Michael Ludwig und Christoph Wiederkehr (Neos): "Virus wächst nicht wie ein Schwammerl aus dem Boden"
Michael Ludwig und Christoph Wiederkehr (Neos): "Virus wächst nicht wie ein Schwammerl aus dem Boden" © (c) APA/ROLAND SCHLAGER (ROLAND SCHLAGER)

Fürs Öffnen oder Schließen sind nun die Landeshauptleute zuständig. Sebastian Kurz feiert unterdessen den "Impfturbo". Im Bundeskanzleramt empfängt er mit Gesundheitsminister Wolfgang Mückstein (Grüne) den Österreich-Geschäftsführer von Pfizer.

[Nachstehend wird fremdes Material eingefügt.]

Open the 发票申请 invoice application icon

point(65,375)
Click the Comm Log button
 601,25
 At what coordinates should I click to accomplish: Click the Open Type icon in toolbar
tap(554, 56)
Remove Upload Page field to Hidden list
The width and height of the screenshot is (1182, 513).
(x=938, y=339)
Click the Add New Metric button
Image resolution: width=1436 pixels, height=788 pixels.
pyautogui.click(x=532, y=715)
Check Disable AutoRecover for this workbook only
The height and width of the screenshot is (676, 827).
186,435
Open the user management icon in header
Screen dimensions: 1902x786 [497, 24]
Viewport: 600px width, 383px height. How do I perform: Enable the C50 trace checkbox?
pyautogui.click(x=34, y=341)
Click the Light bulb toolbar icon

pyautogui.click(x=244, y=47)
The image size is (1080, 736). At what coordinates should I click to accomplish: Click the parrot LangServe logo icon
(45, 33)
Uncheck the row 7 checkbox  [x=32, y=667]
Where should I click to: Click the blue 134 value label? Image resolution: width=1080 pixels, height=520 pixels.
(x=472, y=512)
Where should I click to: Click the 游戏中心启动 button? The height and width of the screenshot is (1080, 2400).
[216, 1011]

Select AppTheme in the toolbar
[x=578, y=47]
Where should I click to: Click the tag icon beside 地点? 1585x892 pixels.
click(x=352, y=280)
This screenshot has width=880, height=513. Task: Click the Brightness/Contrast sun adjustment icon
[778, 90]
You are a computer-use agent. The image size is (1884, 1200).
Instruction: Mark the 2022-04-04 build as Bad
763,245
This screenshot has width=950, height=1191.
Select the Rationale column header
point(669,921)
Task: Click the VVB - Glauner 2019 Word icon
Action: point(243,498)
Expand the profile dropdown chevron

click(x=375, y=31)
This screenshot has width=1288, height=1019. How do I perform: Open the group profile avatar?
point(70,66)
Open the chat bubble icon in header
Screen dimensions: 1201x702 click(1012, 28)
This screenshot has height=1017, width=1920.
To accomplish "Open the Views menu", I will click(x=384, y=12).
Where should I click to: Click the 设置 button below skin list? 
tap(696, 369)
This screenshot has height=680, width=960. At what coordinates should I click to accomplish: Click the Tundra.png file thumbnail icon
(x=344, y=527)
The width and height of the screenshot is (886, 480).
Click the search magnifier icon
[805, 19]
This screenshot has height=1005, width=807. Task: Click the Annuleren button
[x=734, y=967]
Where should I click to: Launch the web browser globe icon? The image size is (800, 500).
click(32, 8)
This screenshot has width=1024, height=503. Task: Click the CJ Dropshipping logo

Sie feiern eine Million Impfdosen, die früher geliefert werden als erwartet. „Das ist der Weg in die Normalität“, sagt Kurz. Mückstein rechnet vor: Bis Ende April könnten 33 Prozent der über 16-Jährigen geimpft sein, bis Ende Mai 50 und bis Ende Juni 75 Prozent. Exakt vier Monate nachdem die ersten Menschen in Österreich gegen Corona geimpft wurden, ist die Regierung um gute Nachrichten bemüht.

Sebastian Kurz und Wolfgang Mückstein: "Impfturbo gestartet"
Sebastian Kurz und Wolfgang Mückstein: "Impfturbo gestartet" © (c) APA/ROBERT JAEGER (ROBERT JAEGER)

Ein paar Meter weiter, im Ausweichquartier des Parlaments, werden jene Wochen aufgearbeitet, in denen es noch keine guten Nachrichten zum Impfen gab. Clemens Martin Auer, jener Spitzenbeamte im Gesundheitsministerium, der nach Kritik an der Impfstoffbeschaffung seine Position verließ, gab laut Oppositionsparteien im (nicht-öffentlichen) „kleinen U-Ausschuss“ zu Protokoll: Er habe nicht im Alleingang entschieden, dass Österreich nicht das volle Kontingent an Pfizer-Impfstoffen ausschöpfte. Anschober und auch Kurz seien, so wird aus dem U-Ausschuss berichtet, informiert gewesen. Er habe außerdem einen Kostendeckel für die Impfstoffbeschaffung gehabt. "Wenn Kurz sagt, er sei ahnungslos, dann ist er selbst dafür verantwortlich", schlussfolgert der Neos-Abgeordnete Douglas Hoyos. Der ÖVP-Fraktionschef Andreas Hanger berichtet anderes: Es habe keinen Kostendeckel gegeben. Überhaupt: Was in der Sitzung gesagt werde und was danach von der Opposition darüber berichtet werde, sei wie Tag und Nacht.

Die Kluft ist groß: zwischen den Interpretationen des Weges der Impfstoffbeschaffung. Zwischen den Infektionszahlen und den Maßnahmen. Und zwischen der Coronapolitik von Wien und Bregenz.